Este segmento migra hacia un modelo donde la tecnología redefine la forma en que se diseñan, gestionan y distribuyen los productos financieros

Es dentro de la banca comercial donde el uso de IA comienza a consolidarse como el principal motor de cambio.Creditos automáticos

La gestión patrimonial en la banca comercial atraviesa una transformación profunda impulsada por el uso de Inteligencia Artificial (IA), la digitalización y el cambio en las expectativas de los clientes.

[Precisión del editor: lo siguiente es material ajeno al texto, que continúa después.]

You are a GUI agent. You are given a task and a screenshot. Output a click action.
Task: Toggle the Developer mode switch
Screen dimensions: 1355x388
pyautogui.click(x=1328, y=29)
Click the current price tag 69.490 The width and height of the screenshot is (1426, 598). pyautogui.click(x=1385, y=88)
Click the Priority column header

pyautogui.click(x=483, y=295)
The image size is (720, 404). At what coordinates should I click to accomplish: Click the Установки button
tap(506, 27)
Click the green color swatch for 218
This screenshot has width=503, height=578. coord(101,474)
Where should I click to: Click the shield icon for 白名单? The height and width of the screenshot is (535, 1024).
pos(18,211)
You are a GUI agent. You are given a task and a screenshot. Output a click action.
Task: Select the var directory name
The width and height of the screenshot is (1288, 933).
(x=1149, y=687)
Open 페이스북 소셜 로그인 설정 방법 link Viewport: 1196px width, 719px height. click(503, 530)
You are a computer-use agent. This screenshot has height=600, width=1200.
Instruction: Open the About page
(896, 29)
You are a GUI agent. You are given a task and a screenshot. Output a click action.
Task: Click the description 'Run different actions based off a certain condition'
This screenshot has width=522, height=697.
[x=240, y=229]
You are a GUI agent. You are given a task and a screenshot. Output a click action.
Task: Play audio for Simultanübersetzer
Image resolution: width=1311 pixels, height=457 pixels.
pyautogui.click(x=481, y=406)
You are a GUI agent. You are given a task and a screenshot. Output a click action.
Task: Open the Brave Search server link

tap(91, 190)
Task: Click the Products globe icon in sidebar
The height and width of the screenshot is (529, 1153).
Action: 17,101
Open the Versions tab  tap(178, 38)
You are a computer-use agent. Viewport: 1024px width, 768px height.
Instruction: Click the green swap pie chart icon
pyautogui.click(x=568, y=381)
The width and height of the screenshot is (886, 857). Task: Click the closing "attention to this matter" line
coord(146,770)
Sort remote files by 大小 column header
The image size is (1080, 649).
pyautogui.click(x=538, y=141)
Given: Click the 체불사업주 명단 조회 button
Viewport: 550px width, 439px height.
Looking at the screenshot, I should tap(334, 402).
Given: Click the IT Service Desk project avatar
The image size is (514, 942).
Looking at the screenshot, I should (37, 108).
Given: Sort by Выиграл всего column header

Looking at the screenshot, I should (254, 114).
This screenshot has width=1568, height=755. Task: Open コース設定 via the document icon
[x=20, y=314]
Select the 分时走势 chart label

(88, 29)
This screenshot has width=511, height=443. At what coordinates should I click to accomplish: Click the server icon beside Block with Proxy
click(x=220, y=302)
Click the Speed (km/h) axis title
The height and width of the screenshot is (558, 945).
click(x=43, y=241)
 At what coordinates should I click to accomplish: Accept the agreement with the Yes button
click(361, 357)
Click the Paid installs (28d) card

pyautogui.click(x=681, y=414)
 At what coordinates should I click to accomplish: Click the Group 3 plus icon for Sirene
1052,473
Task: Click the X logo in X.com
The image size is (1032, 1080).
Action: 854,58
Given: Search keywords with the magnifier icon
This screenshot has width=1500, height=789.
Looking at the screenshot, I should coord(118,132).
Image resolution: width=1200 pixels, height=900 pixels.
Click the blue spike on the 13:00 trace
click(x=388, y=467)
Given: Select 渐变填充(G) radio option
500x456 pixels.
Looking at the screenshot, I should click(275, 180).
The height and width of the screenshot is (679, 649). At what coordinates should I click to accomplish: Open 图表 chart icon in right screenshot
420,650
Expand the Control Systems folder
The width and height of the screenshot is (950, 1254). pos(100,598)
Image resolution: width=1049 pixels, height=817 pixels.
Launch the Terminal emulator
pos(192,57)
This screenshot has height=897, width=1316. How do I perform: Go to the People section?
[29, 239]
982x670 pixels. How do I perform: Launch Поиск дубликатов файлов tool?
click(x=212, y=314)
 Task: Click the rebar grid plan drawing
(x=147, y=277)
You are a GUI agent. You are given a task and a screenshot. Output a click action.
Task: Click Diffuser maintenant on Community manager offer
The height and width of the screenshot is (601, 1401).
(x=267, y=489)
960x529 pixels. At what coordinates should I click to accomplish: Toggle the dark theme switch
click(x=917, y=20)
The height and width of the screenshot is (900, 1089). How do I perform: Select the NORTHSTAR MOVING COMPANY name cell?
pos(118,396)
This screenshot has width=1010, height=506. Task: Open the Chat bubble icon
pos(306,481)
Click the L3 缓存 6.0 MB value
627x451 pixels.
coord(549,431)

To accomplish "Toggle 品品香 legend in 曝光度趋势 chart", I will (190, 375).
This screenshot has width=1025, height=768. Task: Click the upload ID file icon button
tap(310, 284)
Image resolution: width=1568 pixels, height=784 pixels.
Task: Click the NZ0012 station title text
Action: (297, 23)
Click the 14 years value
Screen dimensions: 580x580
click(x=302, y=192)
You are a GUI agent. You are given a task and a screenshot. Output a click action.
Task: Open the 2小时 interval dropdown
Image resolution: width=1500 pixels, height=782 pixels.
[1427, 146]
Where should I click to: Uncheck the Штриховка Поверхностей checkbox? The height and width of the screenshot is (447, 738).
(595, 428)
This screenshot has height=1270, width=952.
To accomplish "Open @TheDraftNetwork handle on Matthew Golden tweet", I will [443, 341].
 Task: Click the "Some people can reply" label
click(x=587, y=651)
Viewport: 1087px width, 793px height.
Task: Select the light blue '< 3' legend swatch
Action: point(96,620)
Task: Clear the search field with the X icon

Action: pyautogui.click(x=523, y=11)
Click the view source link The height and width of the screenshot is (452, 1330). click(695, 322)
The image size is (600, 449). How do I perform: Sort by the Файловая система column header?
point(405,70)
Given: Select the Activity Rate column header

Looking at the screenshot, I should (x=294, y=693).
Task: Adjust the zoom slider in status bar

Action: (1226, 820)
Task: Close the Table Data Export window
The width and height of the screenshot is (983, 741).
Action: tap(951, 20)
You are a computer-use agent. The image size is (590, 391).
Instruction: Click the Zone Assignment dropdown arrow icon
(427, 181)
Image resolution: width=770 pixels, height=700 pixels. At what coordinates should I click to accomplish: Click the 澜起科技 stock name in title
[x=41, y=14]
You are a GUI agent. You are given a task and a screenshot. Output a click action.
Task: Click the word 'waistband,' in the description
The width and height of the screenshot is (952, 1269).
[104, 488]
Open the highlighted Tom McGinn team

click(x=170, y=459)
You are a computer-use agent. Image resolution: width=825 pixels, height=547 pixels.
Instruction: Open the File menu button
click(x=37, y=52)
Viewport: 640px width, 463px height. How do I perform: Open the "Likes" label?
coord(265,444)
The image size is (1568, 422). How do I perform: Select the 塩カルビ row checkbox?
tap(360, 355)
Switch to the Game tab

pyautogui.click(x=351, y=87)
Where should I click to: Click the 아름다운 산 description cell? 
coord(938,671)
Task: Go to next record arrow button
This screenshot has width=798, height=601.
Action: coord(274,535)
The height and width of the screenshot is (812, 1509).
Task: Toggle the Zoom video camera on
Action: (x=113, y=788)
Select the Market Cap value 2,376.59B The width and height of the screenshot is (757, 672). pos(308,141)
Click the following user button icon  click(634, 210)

De acuerdo con la firma de infraestructura financiera, Temenos, el segmento afluente —integrado por personas con activos invertibles estimados entre 100,000 y un millón de dólares—, tradicionalmente ligado a relaciones presenciales y procesos manuales está cambiando de forma acelerada.

Este segmento migra hacia un modelo donde la tecnología no solo optimiza la operación, sino que redefine la forma en que se diseñan, gestionan y distribuyen los productos financieros.

En particular, es dentro de la banca comercial donde el uso de IA comienza a consolidarse como el principal motor de cambio, al automatizar procesos como la apertura de cuentas, el conocimiento del cliente y la prevención de lavado de dinero, reduciendo tiempos y elevando la eficiencia.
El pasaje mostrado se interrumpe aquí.